- _YOUR INSTRUCTIONS_
The answer must consist of every line from the entries that holds the word "size".

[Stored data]
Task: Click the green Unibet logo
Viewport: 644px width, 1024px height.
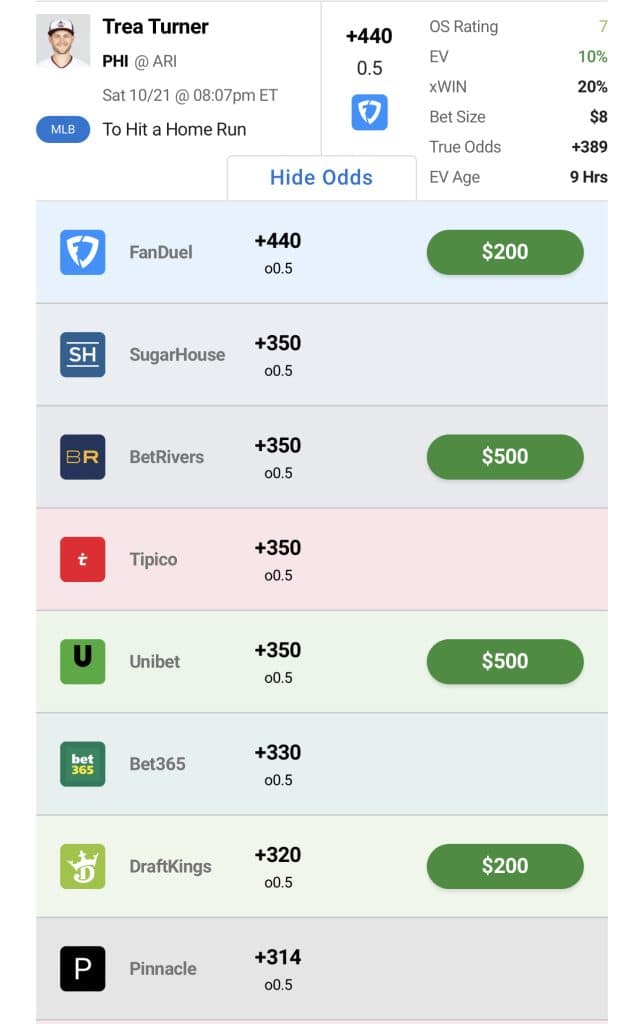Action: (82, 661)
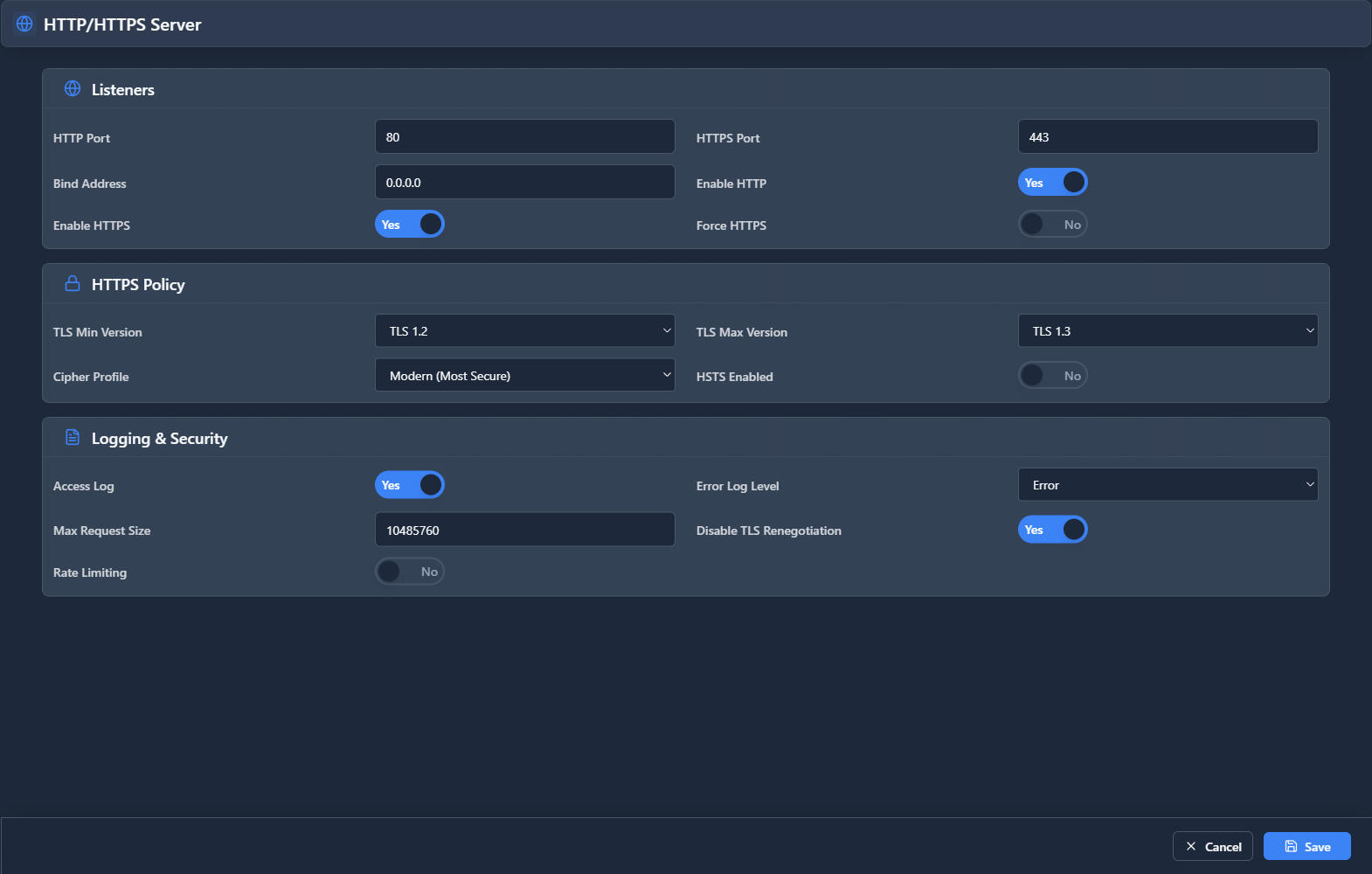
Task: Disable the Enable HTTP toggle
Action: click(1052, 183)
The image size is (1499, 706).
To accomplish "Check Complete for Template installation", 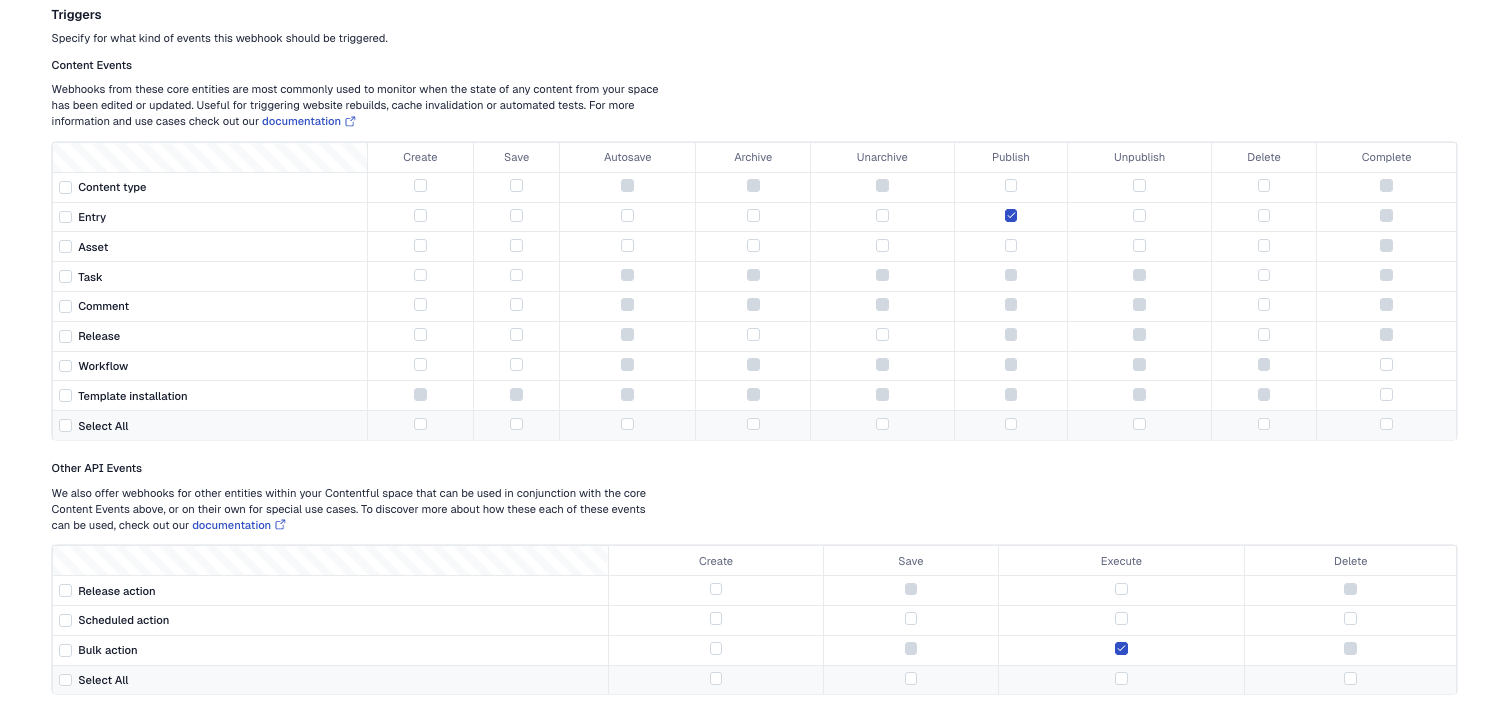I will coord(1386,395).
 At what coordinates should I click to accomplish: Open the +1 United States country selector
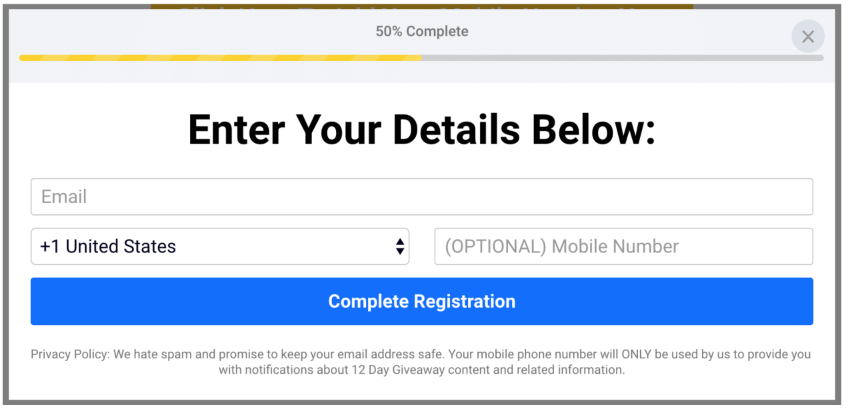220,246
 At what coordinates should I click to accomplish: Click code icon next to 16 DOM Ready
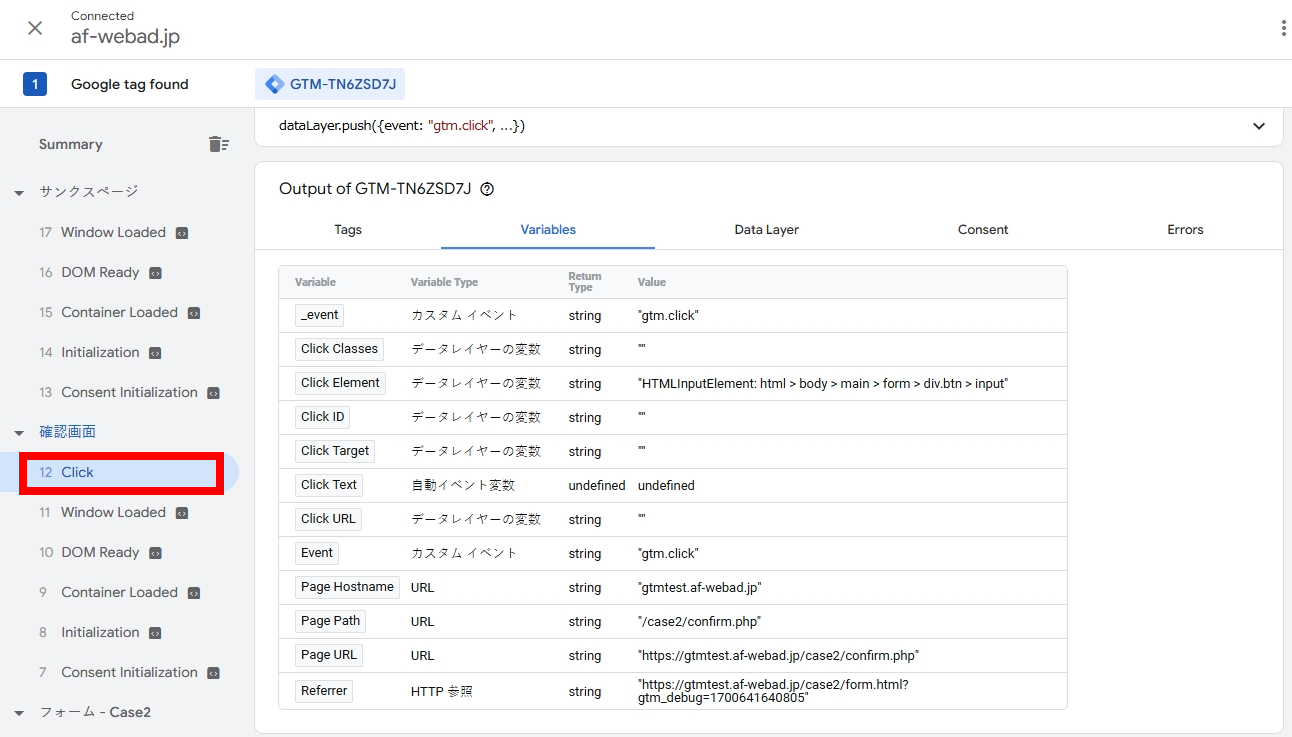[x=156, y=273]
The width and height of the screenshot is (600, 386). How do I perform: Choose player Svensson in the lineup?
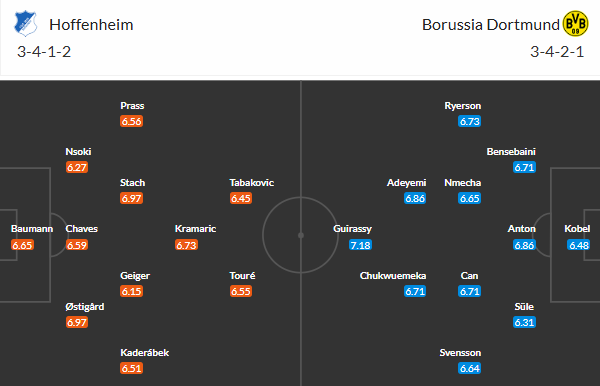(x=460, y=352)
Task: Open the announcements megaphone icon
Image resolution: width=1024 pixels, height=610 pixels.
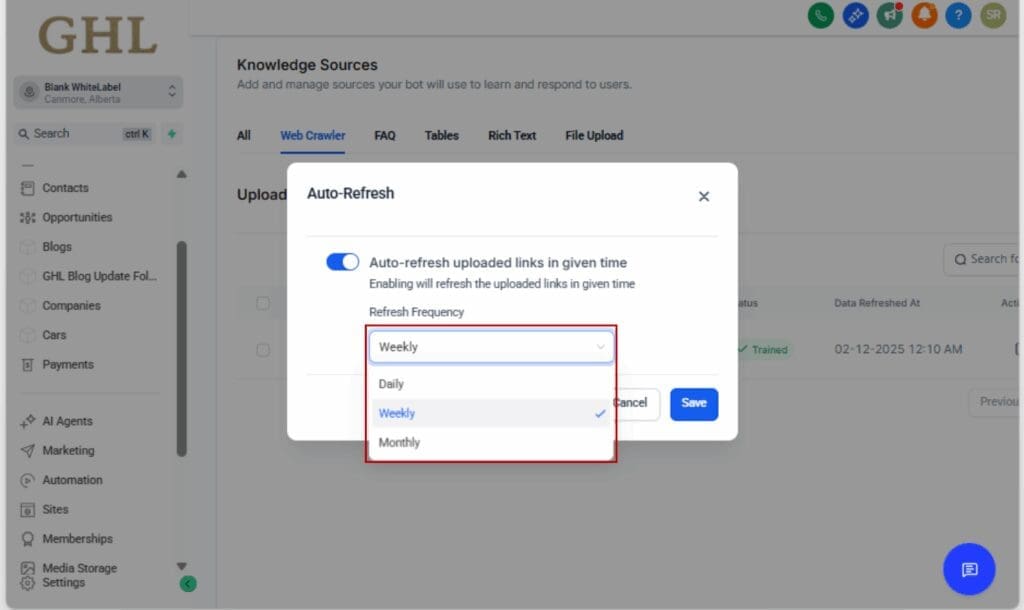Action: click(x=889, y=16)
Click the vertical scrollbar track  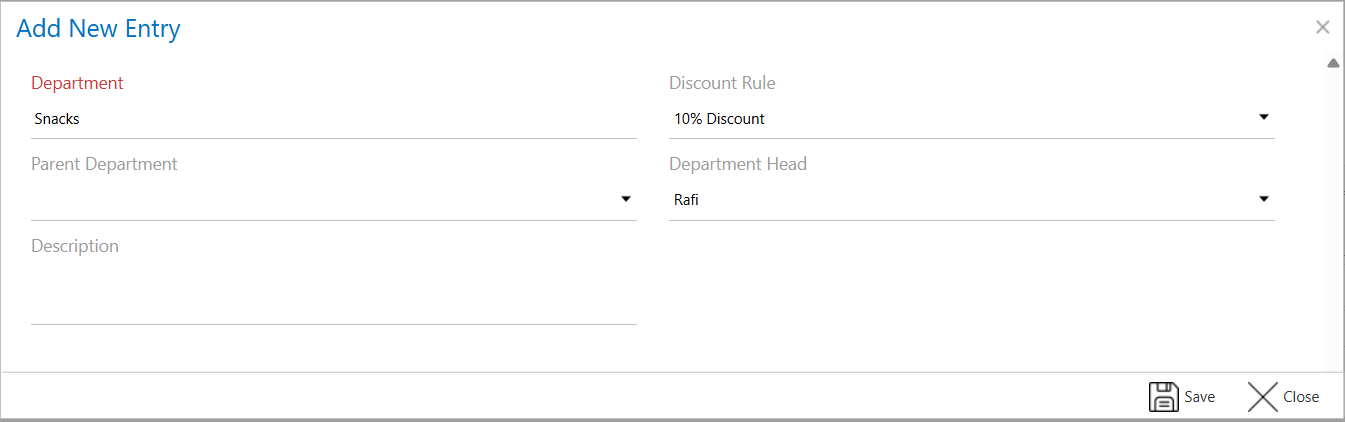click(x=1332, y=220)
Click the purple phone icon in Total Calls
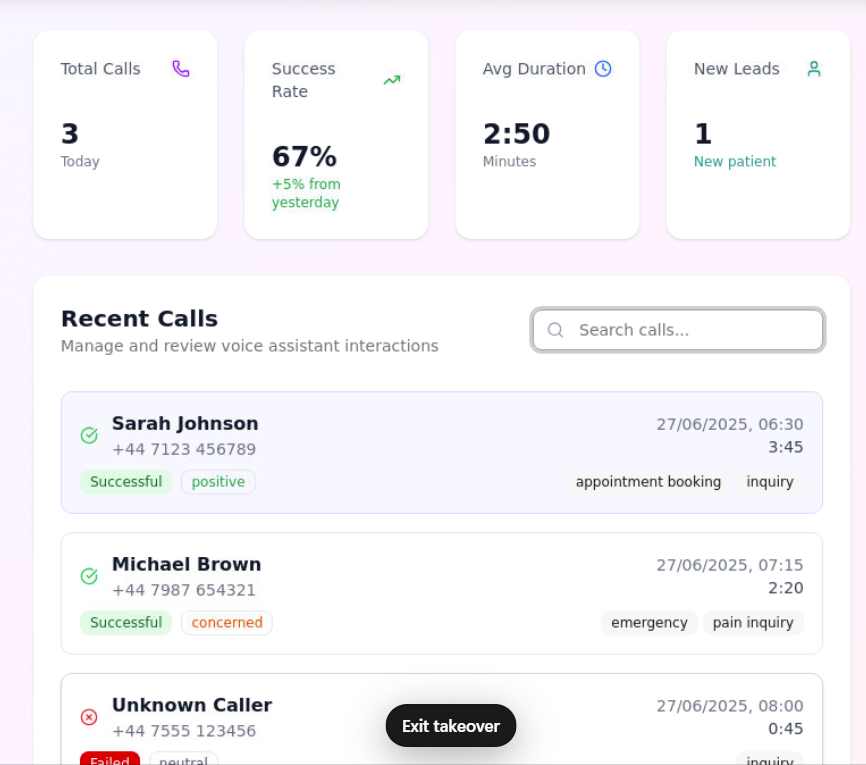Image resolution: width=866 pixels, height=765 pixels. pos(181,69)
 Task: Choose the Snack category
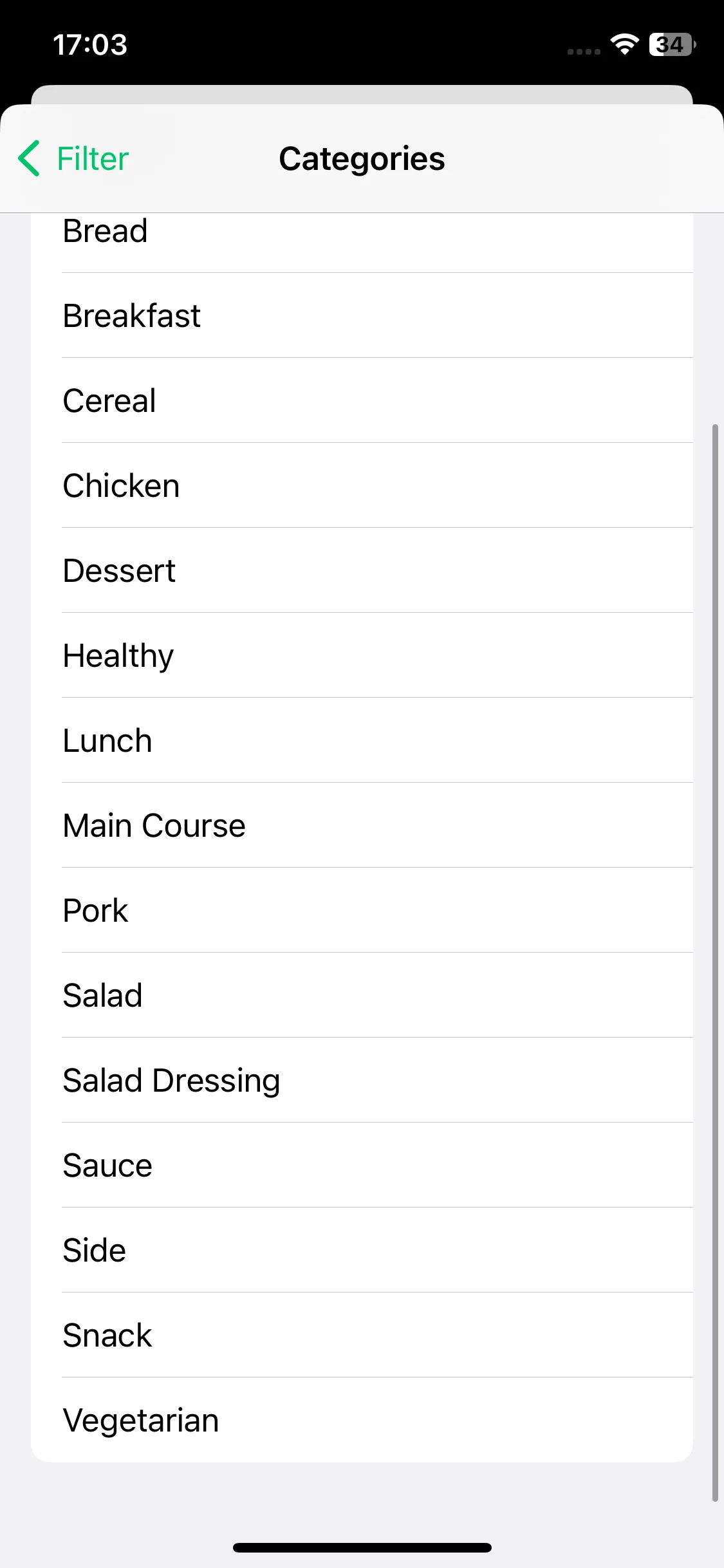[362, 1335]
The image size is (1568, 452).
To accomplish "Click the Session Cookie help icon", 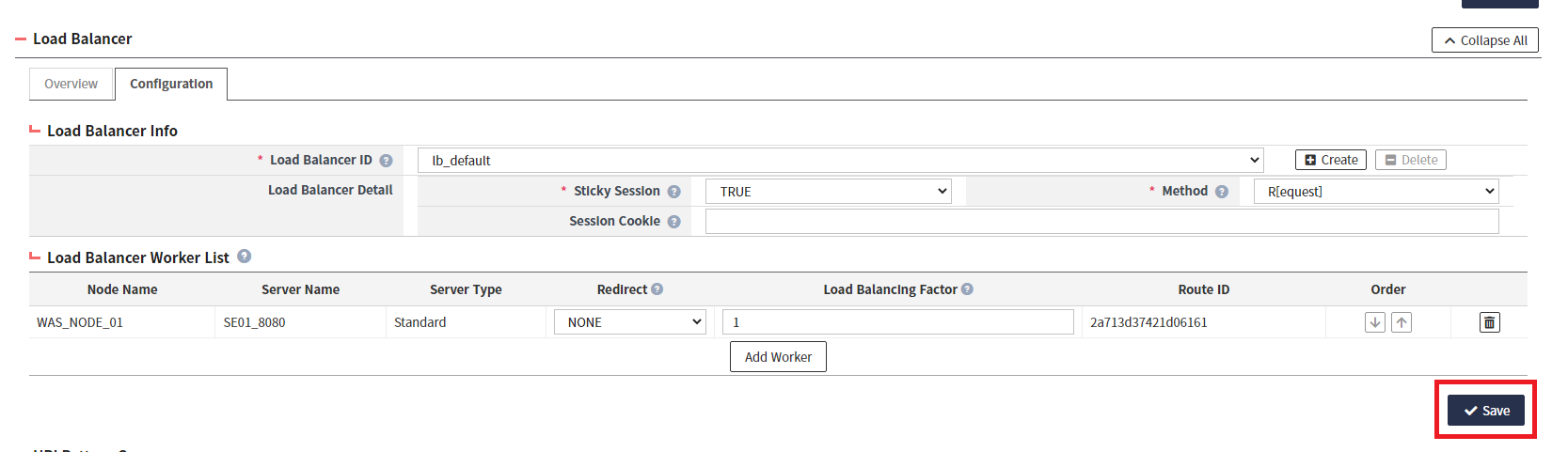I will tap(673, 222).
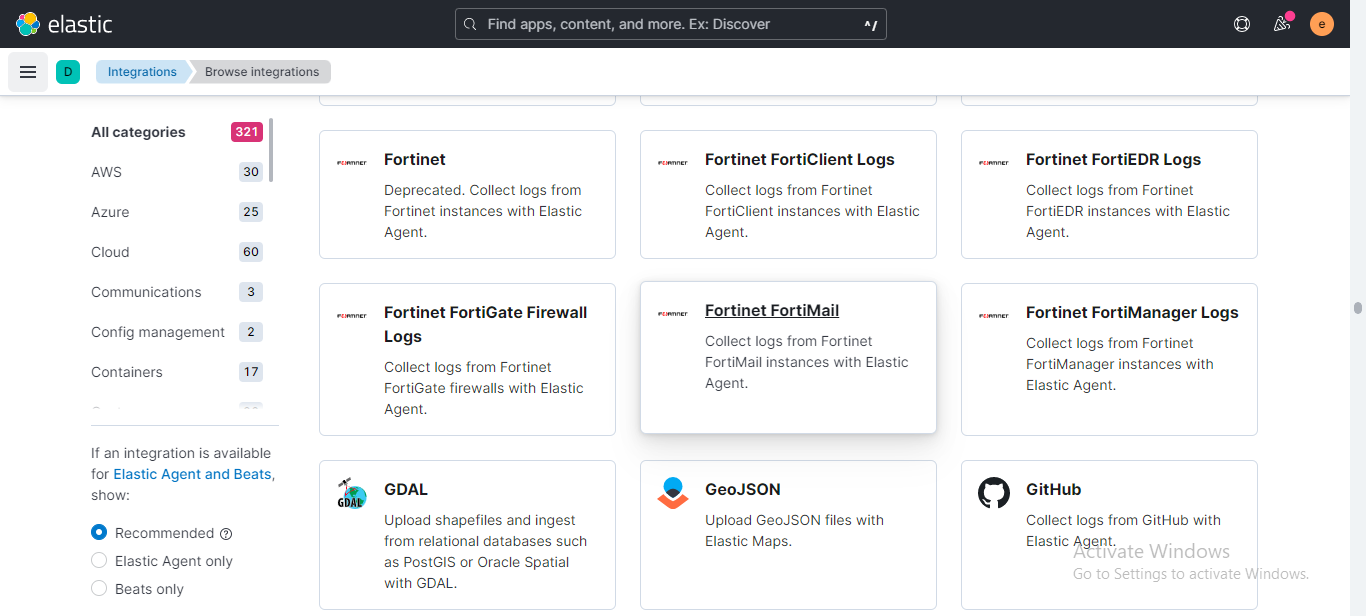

- _SOLUTION FOR THIS PROBLEM_
The image size is (1499, 706).
The image size is (1568, 452).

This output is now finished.